D’altra parte Budanov, capo del GUR, ha sostenuto con forza che “nessun reclutamento potrà coprire i nostri bisogni senza la mobilitazione. Questo è un problema simile a quello delle munizioni perché le quantità sono enormi. La forza totale dell’esercito ucraino ammonta a 1,1 milioni di persone. Nessun reclutamento può coprire tali volumi, solo la mobilitazione”, ha osservato il capo della direzione principale dell’intelligence. Di nuovo, ha fatto eco a quello che Zaluzhny ha sostenuto a più riprese.

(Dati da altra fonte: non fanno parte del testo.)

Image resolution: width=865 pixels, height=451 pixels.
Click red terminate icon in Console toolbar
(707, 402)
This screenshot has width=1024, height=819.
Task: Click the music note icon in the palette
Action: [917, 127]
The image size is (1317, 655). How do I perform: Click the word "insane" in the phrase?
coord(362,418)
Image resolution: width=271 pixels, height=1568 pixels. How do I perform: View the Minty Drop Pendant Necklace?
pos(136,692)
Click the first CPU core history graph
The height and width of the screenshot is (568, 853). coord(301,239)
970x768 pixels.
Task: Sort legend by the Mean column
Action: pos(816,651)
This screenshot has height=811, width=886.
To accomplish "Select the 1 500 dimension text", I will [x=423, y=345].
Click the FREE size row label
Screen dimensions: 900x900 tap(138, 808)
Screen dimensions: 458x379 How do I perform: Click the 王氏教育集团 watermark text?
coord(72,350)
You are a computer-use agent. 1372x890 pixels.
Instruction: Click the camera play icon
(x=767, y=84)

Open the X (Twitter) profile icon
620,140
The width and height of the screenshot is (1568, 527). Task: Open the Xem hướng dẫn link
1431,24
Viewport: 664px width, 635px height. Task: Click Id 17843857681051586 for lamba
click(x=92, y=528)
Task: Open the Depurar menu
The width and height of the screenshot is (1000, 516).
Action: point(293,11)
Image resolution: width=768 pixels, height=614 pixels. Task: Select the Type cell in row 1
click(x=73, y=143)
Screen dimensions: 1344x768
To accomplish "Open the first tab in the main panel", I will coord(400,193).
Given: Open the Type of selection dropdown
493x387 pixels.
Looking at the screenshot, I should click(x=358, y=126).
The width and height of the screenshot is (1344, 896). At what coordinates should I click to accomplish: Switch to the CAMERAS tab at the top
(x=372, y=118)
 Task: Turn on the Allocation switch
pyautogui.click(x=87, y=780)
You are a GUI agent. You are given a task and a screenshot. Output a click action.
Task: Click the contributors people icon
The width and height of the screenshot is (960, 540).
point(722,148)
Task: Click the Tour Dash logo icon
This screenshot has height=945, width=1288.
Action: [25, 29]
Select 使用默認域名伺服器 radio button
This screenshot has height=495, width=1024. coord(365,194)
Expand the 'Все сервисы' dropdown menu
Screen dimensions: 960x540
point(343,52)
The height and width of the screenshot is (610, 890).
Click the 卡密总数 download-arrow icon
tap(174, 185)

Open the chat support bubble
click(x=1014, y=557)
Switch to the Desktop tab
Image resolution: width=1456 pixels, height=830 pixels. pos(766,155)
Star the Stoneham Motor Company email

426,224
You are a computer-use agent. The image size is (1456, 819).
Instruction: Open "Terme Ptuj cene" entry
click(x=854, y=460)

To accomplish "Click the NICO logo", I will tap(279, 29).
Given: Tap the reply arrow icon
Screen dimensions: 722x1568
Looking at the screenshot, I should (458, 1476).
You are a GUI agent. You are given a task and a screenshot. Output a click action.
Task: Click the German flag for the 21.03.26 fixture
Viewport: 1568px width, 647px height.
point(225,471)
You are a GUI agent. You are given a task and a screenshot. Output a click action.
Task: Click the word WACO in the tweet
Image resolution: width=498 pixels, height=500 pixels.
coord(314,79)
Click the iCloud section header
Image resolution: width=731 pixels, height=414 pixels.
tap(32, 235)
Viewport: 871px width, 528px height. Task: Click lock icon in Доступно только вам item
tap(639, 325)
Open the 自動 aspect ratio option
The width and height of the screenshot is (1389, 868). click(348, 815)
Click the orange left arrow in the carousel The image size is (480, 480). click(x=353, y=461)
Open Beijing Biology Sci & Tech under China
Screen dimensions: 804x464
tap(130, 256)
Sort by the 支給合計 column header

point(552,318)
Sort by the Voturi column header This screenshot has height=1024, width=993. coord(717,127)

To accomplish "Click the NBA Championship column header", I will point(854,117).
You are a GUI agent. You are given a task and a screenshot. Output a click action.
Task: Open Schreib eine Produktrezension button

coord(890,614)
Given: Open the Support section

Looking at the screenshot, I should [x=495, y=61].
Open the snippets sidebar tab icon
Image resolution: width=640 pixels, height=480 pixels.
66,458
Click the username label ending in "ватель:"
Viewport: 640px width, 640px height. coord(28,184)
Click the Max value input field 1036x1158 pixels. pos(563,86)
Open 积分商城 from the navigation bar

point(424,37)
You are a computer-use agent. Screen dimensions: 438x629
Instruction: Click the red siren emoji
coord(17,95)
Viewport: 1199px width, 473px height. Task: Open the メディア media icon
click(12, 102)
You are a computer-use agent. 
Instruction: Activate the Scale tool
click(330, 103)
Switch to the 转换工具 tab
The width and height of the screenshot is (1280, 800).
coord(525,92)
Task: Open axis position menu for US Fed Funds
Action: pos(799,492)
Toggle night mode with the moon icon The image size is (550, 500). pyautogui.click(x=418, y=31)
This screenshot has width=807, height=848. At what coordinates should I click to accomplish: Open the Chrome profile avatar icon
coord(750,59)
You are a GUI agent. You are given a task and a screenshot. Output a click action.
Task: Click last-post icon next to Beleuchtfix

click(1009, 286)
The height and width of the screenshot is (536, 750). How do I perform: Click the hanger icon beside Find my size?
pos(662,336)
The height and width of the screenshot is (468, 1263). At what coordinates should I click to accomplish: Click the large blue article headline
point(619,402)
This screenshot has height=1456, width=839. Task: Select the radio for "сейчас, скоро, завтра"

Il fatto che Budanov e Syrskyi siano, in definitiva, fotocopie di Zaluzhny ci porta a quello che è il punto cruciale della crisi tra Zelensky e il suo generale: il leader non ha trovato uno solo tra i vertici militari dell’Ucraina che negasse l’urgenza di arruolare 400-500 mila nuovi soldati, una cifra che tiene conto delle perdite e del fatto che molte truppe hanno combattuto per quasi due anni senza riposo. In tutte le dichiarazioni e gli incontri, il presidente ha risposto ai suoi sottoposti in divisa che ha bisogno di sentire “più argomenti” a sostegno delle loro richieste, dal momento che il Paese nemmeno dispone di abbastanza uniformi e armi per così tante nuove reclute. Come dargli torto, in quanto uomo politico? Non può nascondere di essere fortemente preoccupato nel prendere una decisione impopolare rischiando, quando i suoi sondaggi sono già in calo, di finire linciato dall’odio popolare per i danni alle economie e alle famiglie, mentre – a suo modo di vedere – i generali si fanno belli e si preparano a carriere politiche di successo. Insomma, Zelensky attacca Zaluzhny per avvertire tutti i leader delle forze armate che chi comanda è lui e loro possono solo adeguarsi.
Dall’altra parte, proprio la crisi di questi giorni ha dimostrato che i soldati, quelli già operativi e che combattono tra il fango e i topi, potrebbero subire un tragico calo di morale se privati della certezza di una guida sicura che nel 2023 non li ha mandati al massacro come Zaluzhny, appunto, sacrificandoli sull’altare di una futura carriera politica. Se il presidente, incontrando il comandante in capo delle forze armate e minacciando di licenziarlo, ha inteso richiamarlo all’ordine e imporgli il silenzio sulla questione della mobilitazione, allora i canali Telegram delle gole profonde dell’amministrazione presidenziale hanno avuto successo nell’evidenziare che non si tratterebbe di sostituire un uomo, ma di indicare un cambio di direzione che non piacerebbe per niente ai combattenti.
Sullo sfondo rimangono le questioni dell’impreparazione delle difese ucraine e del modesto successo della controffensiva del 2023, con il presidente che vorrebbe scaricare le colpe sui militari e questi ultimi sicuri che il politico ha prima ignorato gli avvertimenti degli alleati e poi ha venduto ai media la controffensiva come di sicuro vincente per farsi bello davanti agli elettori. I sondaggi, intanto, danno la popolarità dell’ex comico tra il 32% e il 52%, mentre i militari e lo stesso Zaluzhny veleggiano oltre l’80%.